44. People who complain about Disneyland being too expensive
First year selection
I get it,Disneyland is expensive. If Walt Disney came back to life and saw how much things cost,he would be livid because this park is supposed to be a place we all can enjoy at a reasonable cost.
However,hasn’t anyone thought about the fact that going on vacation is usually expensive? Also,those who think it’s too expensive haven’t thought of ways of saving money when thinking of going. Don’t get me wrong,I do hope it is more affordable for people to go one day,but complaining about it all the time doesn’t help matters.
There are many ways to find a way to make it work and I’m more than happy to share some of my ideas on how to do so someday,but for now let’s move on.
43. Boring Super Bowl logos
First year selection
I can’t believe we haven’t had this on the list before,but I guess it’s time we did,and for good reason.
It used to be that a Super Bowl logo would be unique to the region it was being played in and was colorful and vibrant. Now,the logos are carbon copies of one another year after year with the Roman numerals and the Lombardi trophy embedded with it. The logo is kind of a yawner now.
I think it’s time that Super Bowl logos got back to the way of being creative and innovative. It can’t be that hard and I’m sure there are illustrators and graphic designers out there who can create a superb logo,much better than the ones that exist now.

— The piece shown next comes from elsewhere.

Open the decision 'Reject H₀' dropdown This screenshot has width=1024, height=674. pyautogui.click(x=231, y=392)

42. CATCH-ALL: Tim Draper and the idea of splitting California into two or more states
Fourth year selection
Tim Draper is a venture capitalist who is heavily invested in Bitcoin and is very hard-pressed to split up California into two or more states and honestly,he needs to stop it.

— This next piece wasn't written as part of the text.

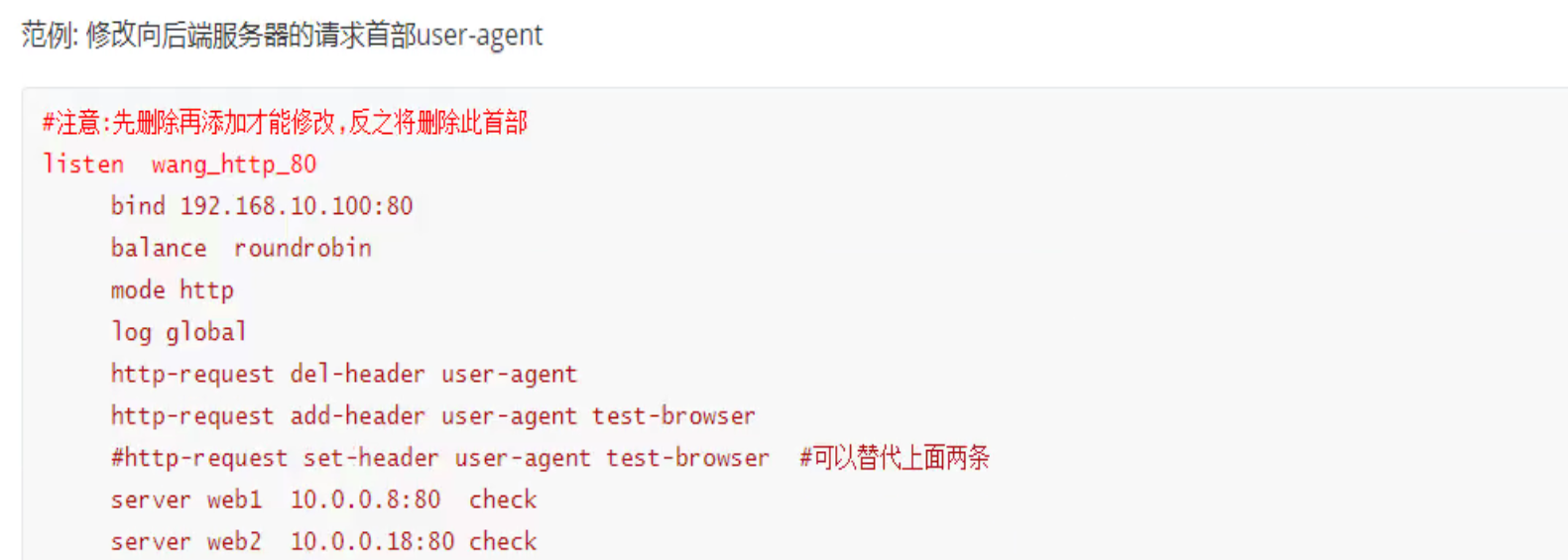
Task: Click 'test-browser' on the add-header line
Action: (x=673, y=416)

In 2014, he had a proposal to split it into six states and this year a petition he was the author of got enough signatures to split California into three states,but it was blocked from appearing on the ballot by the California Supreme Court.
I’m so tired of seeing these proposals to split up this great state. Y’all have tried over 240 times to do it and it’s failed each time. It’s like going after the girl who doesn’t want to go out with you over and over again.
California is fine the way it is. Sure,there are flaws with it,but every state has them. If you want to be better represented, either vote your conscience and hope for the best,or move to another state,there are 49 to choose from at press time.
41. College students that complain about how hard college is
Third year selection
We end Part Three with this third year selection and I had to have it on here again. Why? Because there are bigger things to complain about than school being hard.
Kids,school (and more specifically,college) is supposed to be hard. Not just school,but life is hard,and it’s getting harder and harder now. If you think it gets easier as time goes on, it’s not happening. Unless,of course,you’re rich and your family has money,then you’ll be okay.
I get tired of seeing the comments about it being hard on social media. Speaking of that,don’t announce that you’re taking time away from social media because college is so hard. Nobody cares and nobody will notice if you’re gone.
We’ll have Part Four tomorrow!
I TOTALLY agree with #44! Give it up people! I, too, agree it’s expensive but I save my money so I can afford to go! If you can’t afford to go THEN GO SOMEWHERE ELSE!